# Big Jalapenos



## fatback joe (Jul 14, 2008)

Anyone notice a size increase on the jalapenos lately?

There was a thread on this topic on another forum and I had not noticed anything here until I went on Friday to get the ABT fixings..........everyone of them was huge......at least in comparision to what I am used to seeing around here.

Put it on the $20 for a size reference........there were even bigger ones than this there.


----------



## vlap (Jul 14, 2008)

Now thats a chile!!!


----------



## richtee (Jul 14, 2008)

I personally think it's the twenties that are shrinking...  
	

	
	
		
		



		
		
	


	





Just check your gasoline expenditures for confirmation.


----------



## fatback joe (Jul 14, 2008)

Yeah, you may be on to something there.


----------



## 1894 (Jul 14, 2008)

Dang , that's some big abt waiting to happen 
	

	
	
		
		



		
		
	


	




   I'm thinking I should print out a couple copies of that pic and stick them next to the tiny little Japs I got in my garden and in pots , just to show them what they should grow up to look like


----------



## richoso1 (Jul 14, 2008)

And the twenties are packing less heat than they used to.


----------



## cman95 (Jul 14, 2008)

* **RECORDED INFORMATION**
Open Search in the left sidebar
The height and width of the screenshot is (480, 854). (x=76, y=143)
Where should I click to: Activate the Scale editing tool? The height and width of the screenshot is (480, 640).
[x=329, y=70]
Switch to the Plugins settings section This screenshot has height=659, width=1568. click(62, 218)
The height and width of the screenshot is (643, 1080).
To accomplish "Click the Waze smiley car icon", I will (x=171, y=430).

==

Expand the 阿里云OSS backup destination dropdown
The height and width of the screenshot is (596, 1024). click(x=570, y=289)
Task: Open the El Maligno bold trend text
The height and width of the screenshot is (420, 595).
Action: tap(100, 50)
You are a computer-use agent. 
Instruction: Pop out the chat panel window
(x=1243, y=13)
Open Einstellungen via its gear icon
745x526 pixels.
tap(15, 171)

* **TO-DO LIST**
**a)** In the jalapeno forum thread, transcribe the text from "I'm thinking I" up to and including "they used to.".
**b)** Finish out the next part of the forum thread on big jalapenos, picking up where it stops.
The rows are unrelated to the jalapeno forum thread.

* **SOLVED TASKS**
**a)**
I'm thinking I should print out a couple copies of that pic and stick them next to the tiny little Japs I got in my garden and in pots , just to show them what they should grow up to look like


----------



## richoso1 (Jul 14, 2008)

And the twenties are packing less heat than they used to.

**b)**
Now that there is funny,but those are big japs.


----------



## ron50 (Jul 14, 2008)

I noticed the very same thing yesterday at the market here. Extremely large.


----------



## seboke (Jul 14, 2008)

They're that big in my local Sweetbay yesterday.  Might have been my thread you're talking about (Huge ABTs) a while back.  Got from the same grocery...


----------



## richoso1 (Jul 14, 2008)

They seem to be about the same size in my area. Here's a comparison to a tape measure (actually size tape)/


----------



## travcoman45 (Jul 14, 2008)

Our wally world has them all different sizes, ya just gotta pick through the lug is all.  I like em kinda medium sized, cause I usually be the only one eatin em anyway.


----------



## coyote (Jul 14, 2008)

*Mammoth Hot Peppers*

HP2011-10










	

		
			
		

		
	
 77 days. Capsicum annuum. (F1) Plant produces heavy yields of huge 4 Â¾" long by 1 Â¾" wide Jalapeno hot peppers. Peppers are hot, have thick flesh, and turn from medium dark green to red when mature. Plant has green stems, green leaves, and white flowers. Excellent pickling variety. Excellent stuffed with cheese and baked or grilled. Plant produces peppers continuously 

NMSU released three other type japs In 1997. I have these mammoth ones planted in the garden specificly for ABTs, But my herd of guinnie hens found them and all there is is tooth pick looking things in the garden. the byrds should be seasoned well.
A huge crop might have come in and the buyers from around the US picked them up and sre shipping..get em while you can..


----------



## 1894 (Jul 14, 2008)

Umm , gas is getting 'spensive around here


----------



## ncdodave (Jul 15, 2008)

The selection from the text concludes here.